The early days of television also bring nostalgic memories. My maternal house which had the only TV set in the whole locality used to be a mini cinema hall when Thiruvananthapuram Doordarshan showed its weekend movie. Few years down the line, dish antennas invaded Kerala roof-tops and cable channels served full course entertainment in our living room. Like everything else, the Malayali devoured that too.
I think my generation grew up witnessing rapid change. Agriculture has now become a burden which few dare or care to carry on. Kerala is fed by the rice produced in the neighboring states. People like my grandmother still long for the rice cultivated in our own fields. With that, we have also lost a rich legacy of songs and arts. Those granaries and water wheels can be seen even now, but showcased at heritage resorts. Nowadays, seldom does a Malayalam film make its mark internationally. We have lost almost the entire generation of teashop analysts and village-library critics. You may accuse me of over-romanticizing the lost past, but for me, these are the elements which defined the place I was brought up.

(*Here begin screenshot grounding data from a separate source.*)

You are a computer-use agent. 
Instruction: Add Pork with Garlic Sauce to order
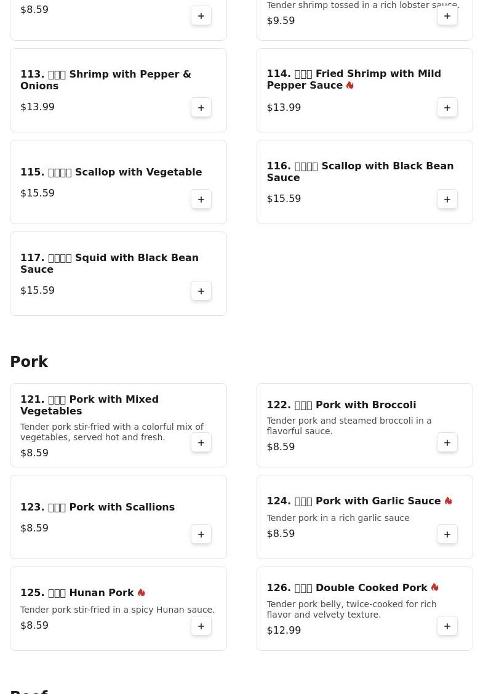[447, 535]
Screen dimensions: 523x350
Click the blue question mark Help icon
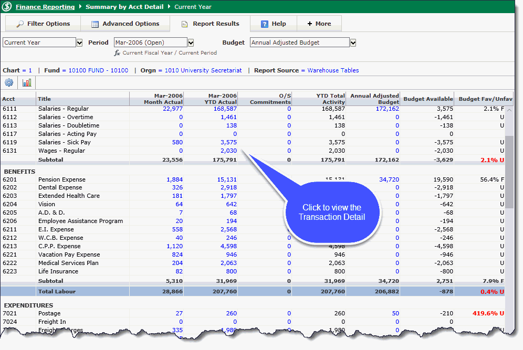pos(265,24)
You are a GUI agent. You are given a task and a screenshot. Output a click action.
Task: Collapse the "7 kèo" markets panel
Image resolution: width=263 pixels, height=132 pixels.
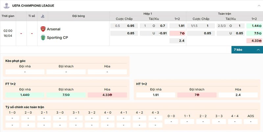point(258,50)
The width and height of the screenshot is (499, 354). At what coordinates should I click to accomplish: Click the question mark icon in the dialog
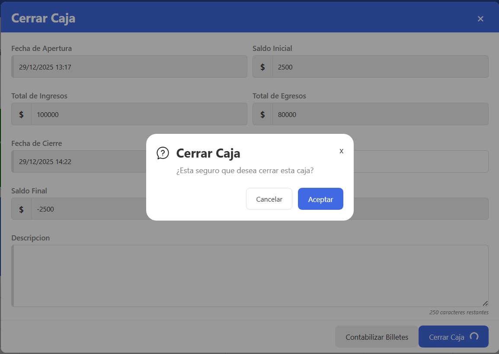tap(163, 153)
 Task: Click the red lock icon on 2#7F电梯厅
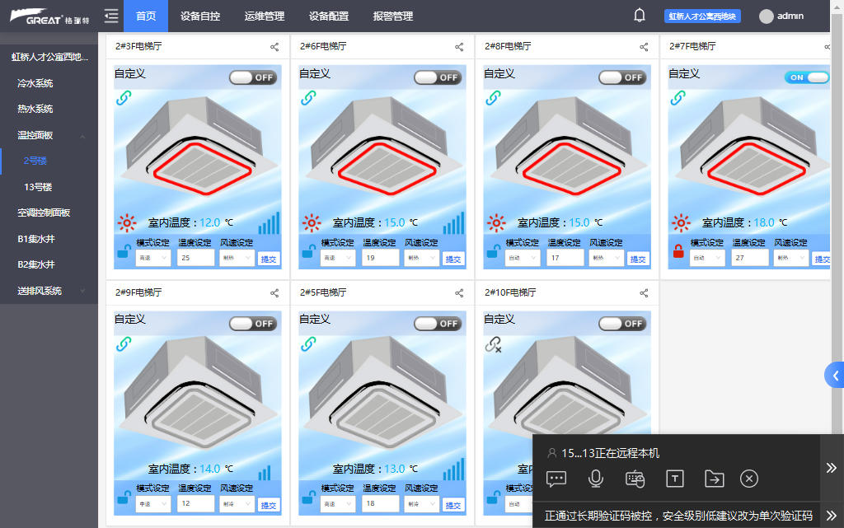[x=680, y=252]
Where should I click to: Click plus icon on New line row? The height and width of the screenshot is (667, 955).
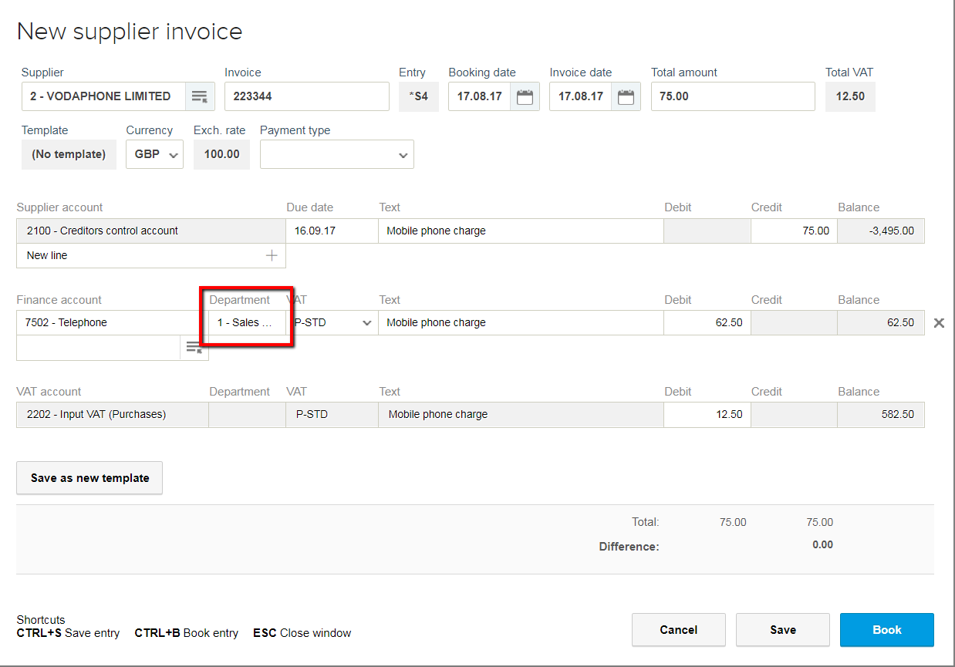(x=272, y=255)
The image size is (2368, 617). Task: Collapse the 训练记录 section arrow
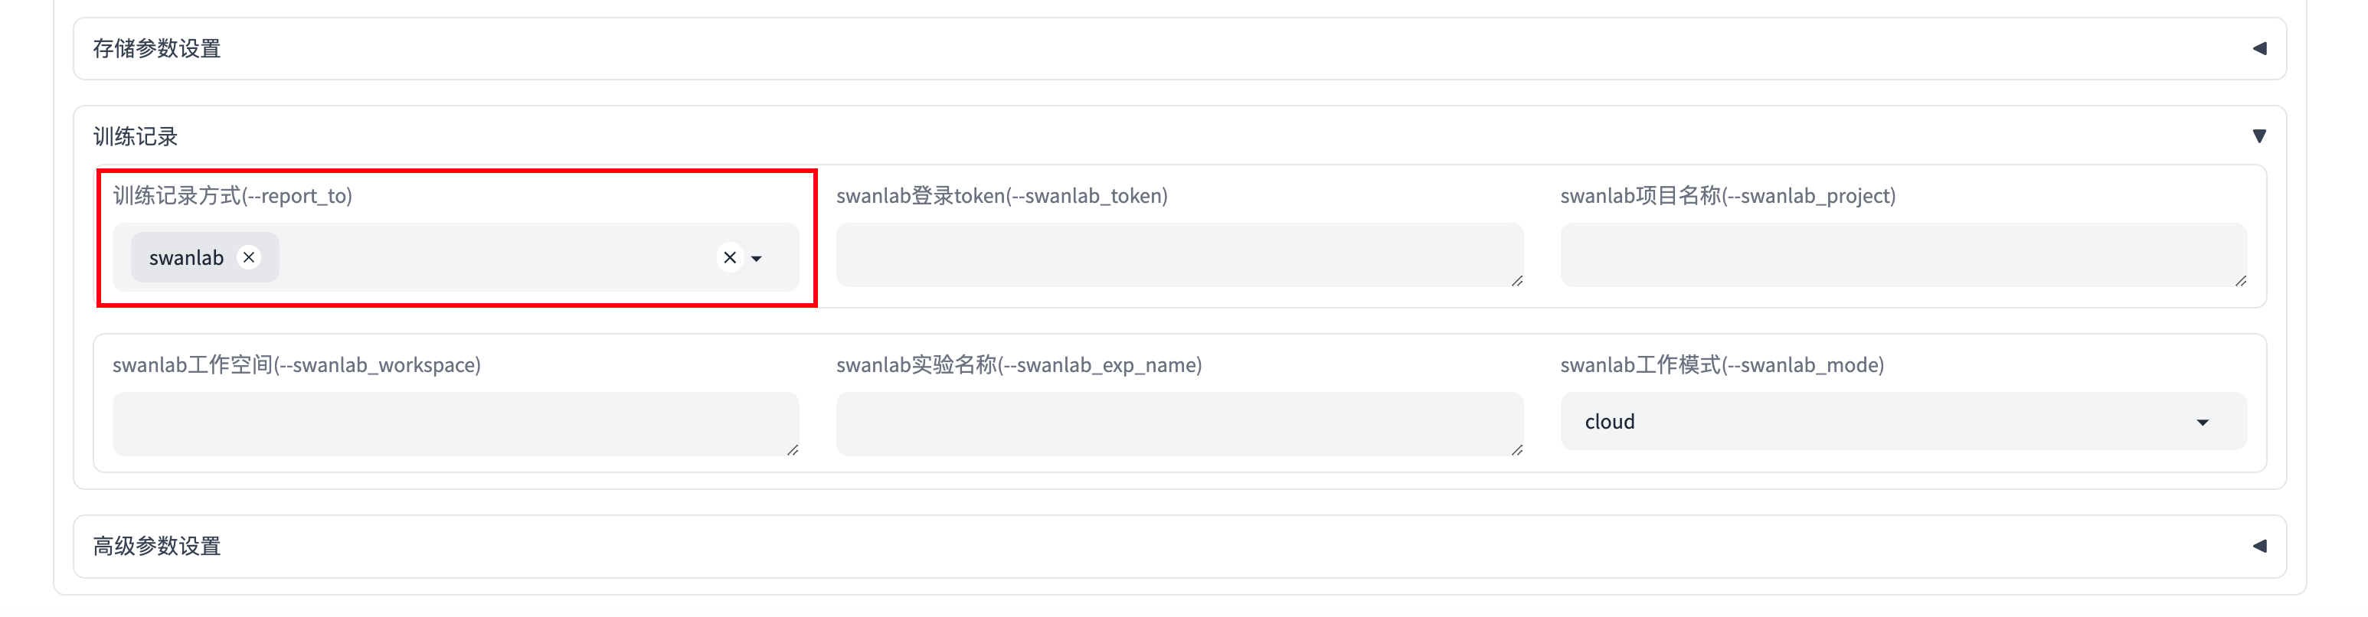tap(2259, 136)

Stepping out of the frame and looking back, I find Kerala and moreover, its people full of contrasts. A geography that ranges form high western ghats to places below sea level; a language whose accents change so widely that one sometimes has a tough time talking to a fellow Malayali from a different part of Kerala; a land that has 44 rivers but where people have to wait for corporation water tankers to quench their thirst; a plethora of festivals, rituals, art forms, literary traditions. People, who frown at anything new, but become the first to adapt them. (It’s now amusing to remember the initial protest against computerization in Kerala); people who rarely give any ruling party (even if elected with record majority) a second chance; who were ready to bestow a church for the space research agency, but protest against an Express Highway construction; people who are notorious for their laziness, yet have proved that they could materialize wonderful ideas like the recent ‘Kudumbasree’...
I think the whole of Kerala is symbolized in its traditional sadya served in plantain leaf- a little spicy, a little sweet, a little sour, a little crispy, a little hot, a little cold- yet so ambrosial...
Disclaimer: This is not an authentic description on Kerala or its people. The views expressed here are the personal observations of the author. They are not based on any statistical data or survey. Offence to any place or group of people is unintentional.